Depois de mais de uma década de idas e vindas, o novo Museu da Imagem e do Som do Rio de Janeiro já tem prazo definido para sair do papel. A entrega do prédio está prevista para o segundo semestre de 2026, encerrando um ciclo de 14 anos desde o início das intervenções no terreno, em plena orla de Copacabana.
A história do novo MIS começou em 2010, quando o antigo edifício foi demolido. As fundações do novo prédio chegaram a ser construídas em 2014, mas a obra foi interrompida em 2016, após a desistência da empreiteira contratada. No mesmo período, a crise financeira do governo do estado inviabilizou a continuidade dos trabalhos. A retomada só ocorreu em 2021.
O projeto prevê um edifício de oito andares, com espaços para exposições de longa duração e temporárias, áreas de convivência, café, restaurante, centro de documentação e pesquisa, além de ambientes voltados a eventos culturais e audiovisuais. A proposta é que o museu funcione também como um espaço de permanência, não apenas de visitação pontual.
Equipamento permanente para eventos e telão de cinema ao ar livre
Inspirado no desenho das calçadas de Copacabana e na geografia do Rio, o prédio foi concebido para dialogar com a paisagem urbana. A fachada é composta por cerca de 22 mil tubos de alumínio, responsáveis pelo controle da entrada de luz natural e pela integração visual com o entorno. Parte da estrutura permite vista ampla da praia e será utilizada para eventos, com previsão de instalação de um telão para sessões de cinema ao ar livre.
Após a entrega da obra física, prevista, segundo o Governo do Estado, para março, o museu ainda passará por um período estimado de seis meses até a abertura completa ao público. Esse intervalo será dedicado à instalação de mobiliário, equipamentos e à organização das exposições. Essa etapa ficará sob responsabilidade da Fundação Roberto Marinho, que também planeja uma abertura preliminar, em formato de soft opening, com exposição temporária sobre o próprio projeto do museu.

Custos totais da obra
De acordo com informações do Estado, o investimento previsto chega a R$ 345 milhões, somando recursos públicos e patrocínios obtidos por meio de leis de incentivo, como a Lei Rouanet e a Lei do ICMS. Já levantamentos citados pela Folha de S.Paulo indicam que o valor final da obra é incerto, em razão dos sucessivos atrasos e contratos firmados ao longo dos anos. O orçamento inicial, estimado em R$ 70 milhões em 2009, teria ultrapassado R$ 190 milhões.
Relatórios do Tribunal de Contas do Estado e das empresas envolvidas apontam que parte da demora estaria associada às condições encontradas no canteiro de obras após os períodos de paralisação. Entre os problemas registrados em 2024 estiveram danos em painéis da fachada, corrimãos enferrujados e espelhos danificados.
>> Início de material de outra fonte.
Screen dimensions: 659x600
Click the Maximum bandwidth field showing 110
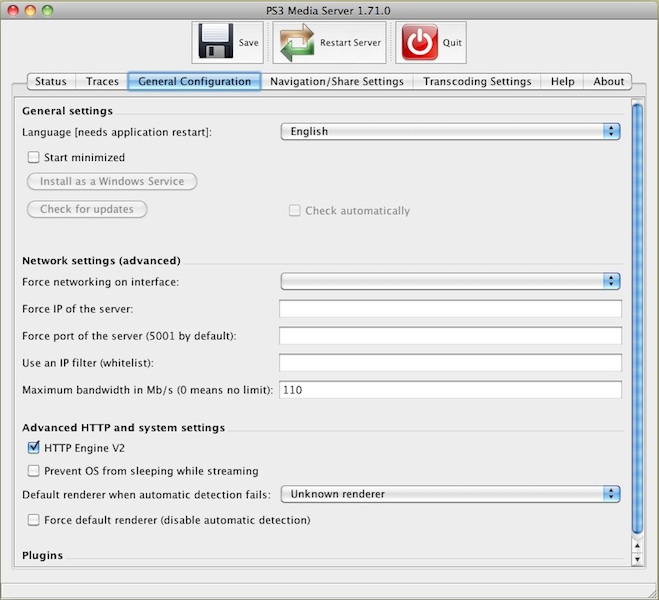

A gestão do novo MIS deverá ser feita por uma organização social, ainda a ser contratada pelo governo do estado. A expectativa oficial é que o equipamento amplie a oferta cultural da cidade e consolide Copacabana como um polo permanente de atividades ligadas à memória audiovisual, à música e à imagem, com programação contínua voltada tanto para moradores quanto para turistas.